Stewart Enterprises Inc., the world's third-largest chain, is firmly entrenched in the huge Hispanic funeral market in Miami-Dade County. The company owns the Rivero and Caballero homes, two of the highest-volume funeral businesses in the Miami area.

Both Loewen and Service Corporation International, the two largest chains, court Hispanic business in Broward.

But an independent who leases three Loewen funeral homes has made the strongest push toward the area's growing Hispanic population.

Mark Panciera renamed homes in Fort Lauderdale, Hollywood and Oakland Park -- christening them Funeraria Panciera. The new signs are helping him gain entry into the lucrative market.

"We've replaced signage on them because we've seen different people moving into those locations," Panciera said. "We offer our services to everyone, but it seems like that community reaches out to those funeral homes."

Although he is an Italian-American, he said he recognizes his name has "a Latin flavor."

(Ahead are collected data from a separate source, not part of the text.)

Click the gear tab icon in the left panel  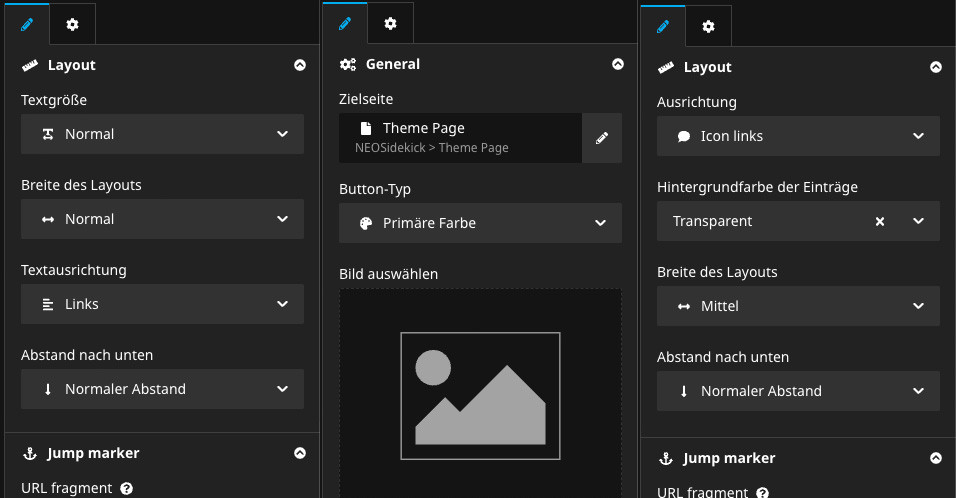(x=72, y=23)

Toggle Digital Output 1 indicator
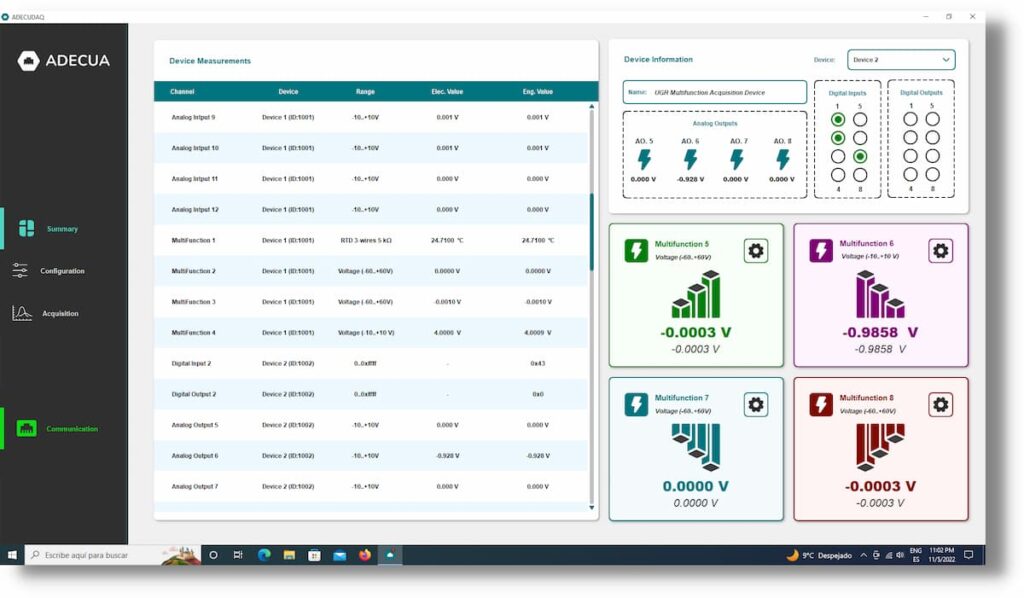coord(910,119)
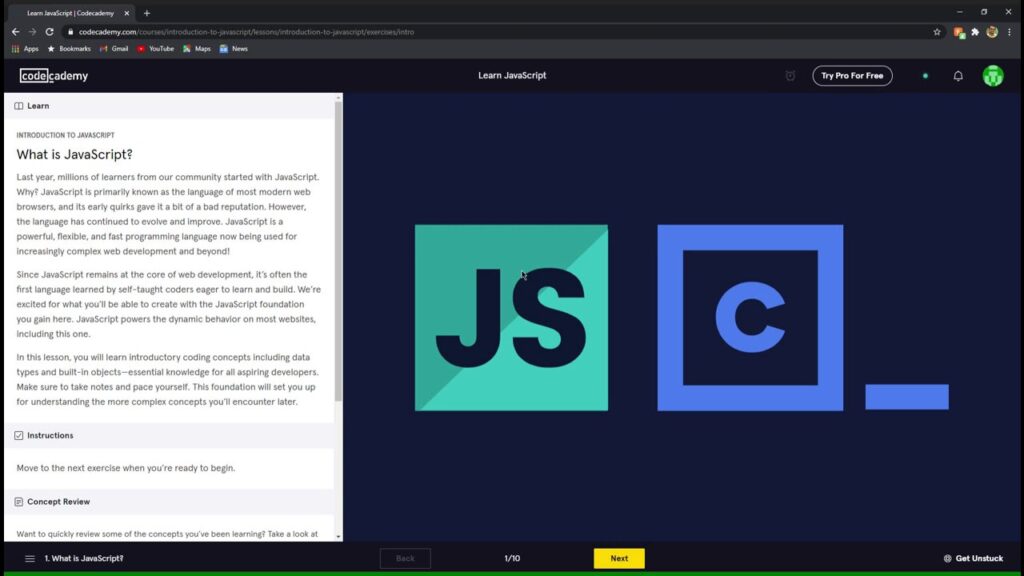Collapse the Learn section header
This screenshot has width=1024, height=576.
[x=38, y=106]
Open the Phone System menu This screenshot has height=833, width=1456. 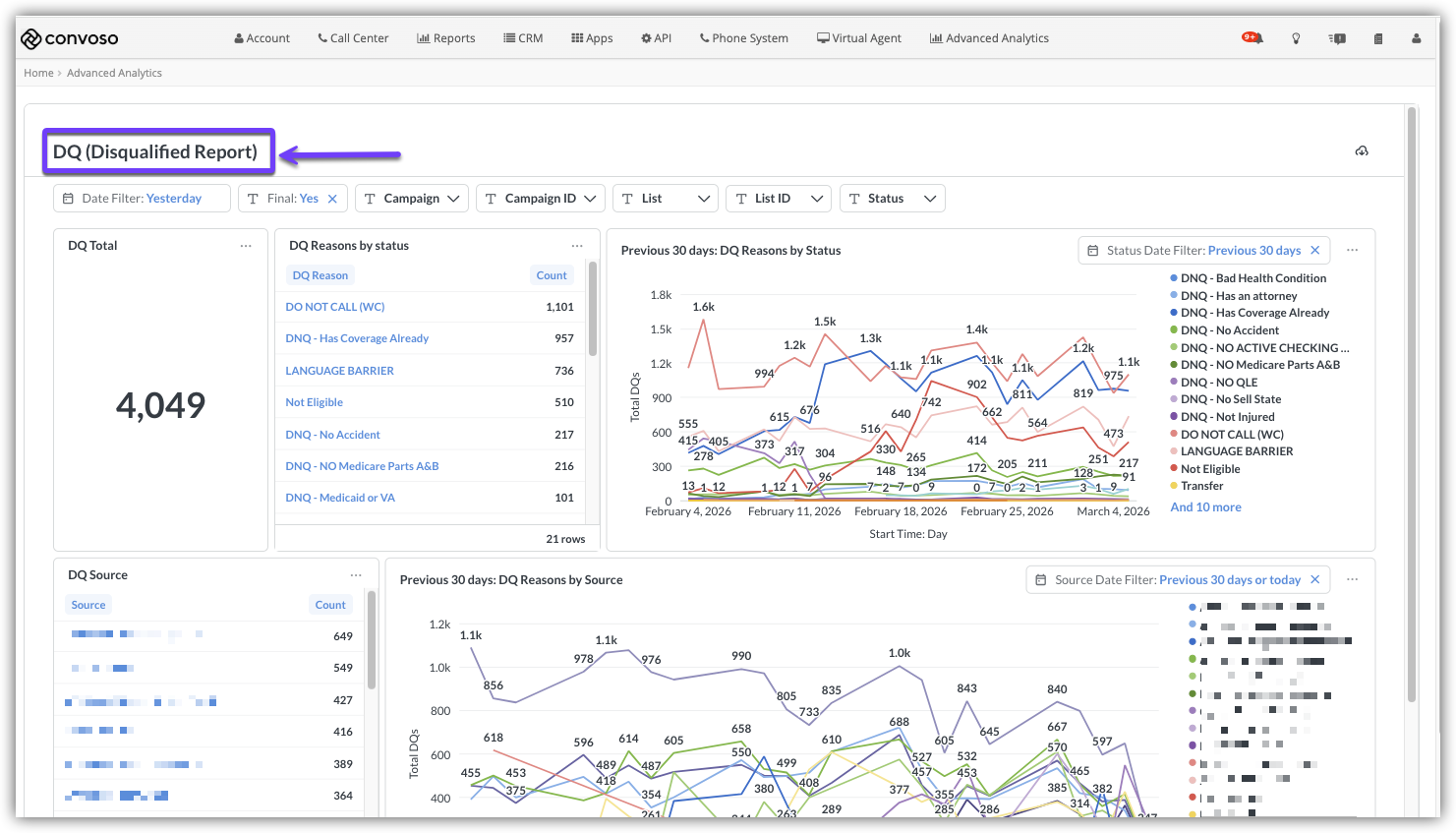(743, 38)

Jon Levinson, SCI's vice president for Broward County, said his company wants to serve every community -- regardless of race or ethnicity.

"Just like anything else, where there are people who die -- and we can provide service as the neighborhood funeral home -- we look to buy or build," he said.

Both Straghn and Shuler see the role of funeral director as something larger in the black community: Theirs is a higher calling, not just a business.

They are familiar faces in a community that is still largely segregated. And they understand how to work with those who can't afford much.

Shuler and Straghn agree it's unlikely that large white companies will ever control the small black funeral homes.

"The only business you can depend upon going to that's black-owned in your community is the funeral home," Shuler said.


PUBLISHED MONDAY, MARCH 22, 1999
Because of a reporter's error, the name of a funeral home chain appeared incorrectly several times in a package of stories beginning on Page 1A in Sunday's editions. The correct name of the company is Service Corp. International. We regret the error.